Player and/or play of the day:
Rand: This was some of the best COD we’ve seen all year, and that included some jaw-dropping runs of play like Atlanta FaZe’s Jovel “Cellium” McArthur razing through St. Petrograd or Chicago Huntsmen’s Matthew “FormaL” Piper’s snipes on Arklov Peak.
My player of the day goes to Clayster on Rammaza Search & Destroy against Atlanta. This was the map that sent Dallas immediately to the grand finals over FaZe, and while you can (rightfully) argue that FaZe botched their man advantage and setup, Clayster came up big in Round 6, winning his 1v1s for Dallas.
Ocal: Game 4, Hardpoint between Atlanta and Chicago.

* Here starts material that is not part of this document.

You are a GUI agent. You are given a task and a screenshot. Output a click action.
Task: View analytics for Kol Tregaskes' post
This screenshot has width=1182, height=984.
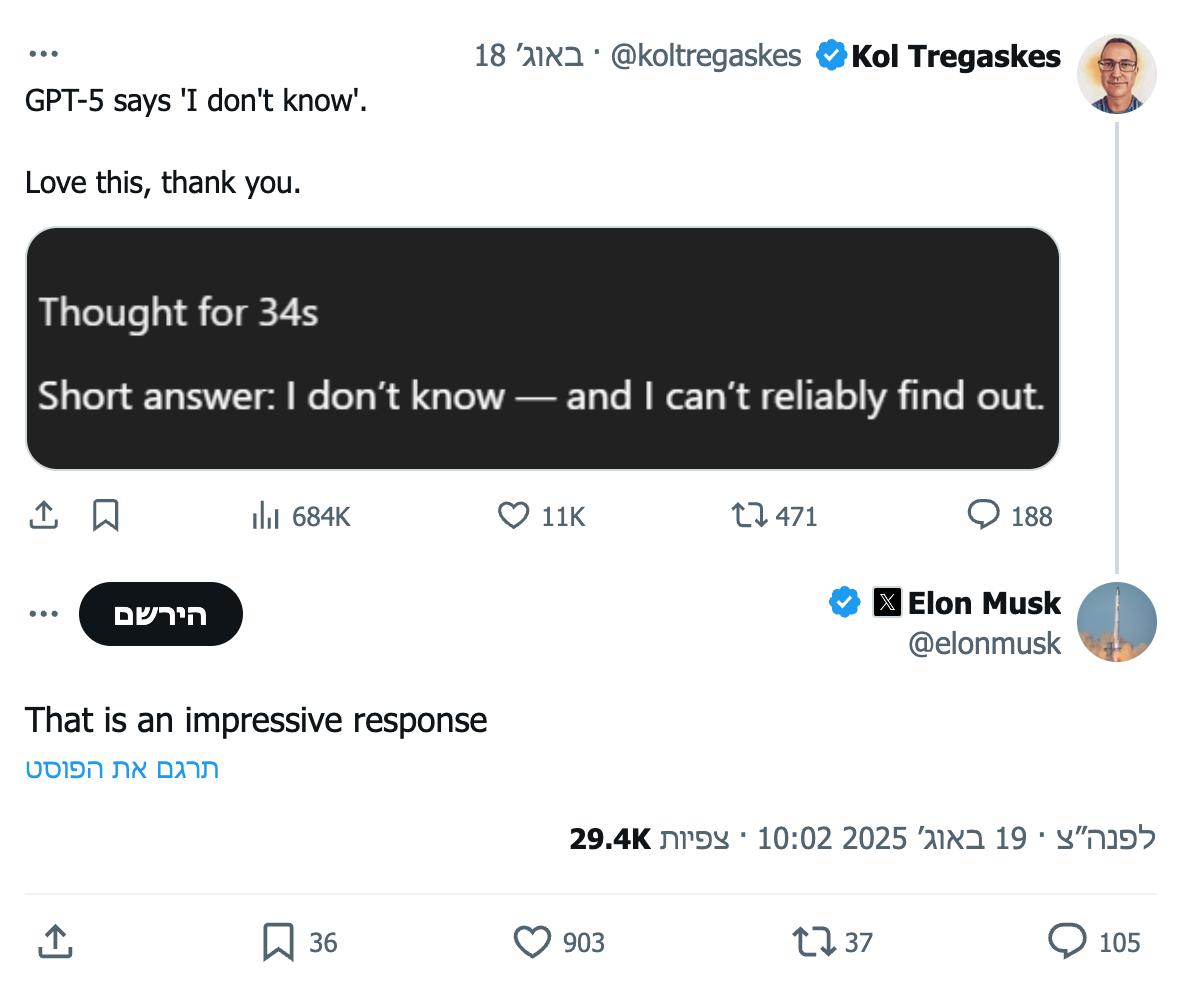pos(265,516)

St. Petrograd. Match point. Chicago had the lead for the first half, but Atlanta surged back. The Hardpoint shifted to Restaurant with Chicago having regained the lead, 227-193. Atlanta were in position to defend. Cellium patiently waits in the kitchen, and absolutely runs roughshod through Chicago, scoring seven frags in a row before finally needing to respawn. It was an incredible show of poise, patience, skill and resilience in a moment where Chicago needed the points the most, with their playoff lives hanging in the balance. Cellium shut the door on them, leading to Atlanta closing out the series, eliminating the Huntsmen and punching their ticket to the grand finals for a revenge matchup against Dallas. Watching it in real time, I couldn’t help but move to every frag Cellium was able to get after I jumped out of my seat, excited at what was unfolding in front of me.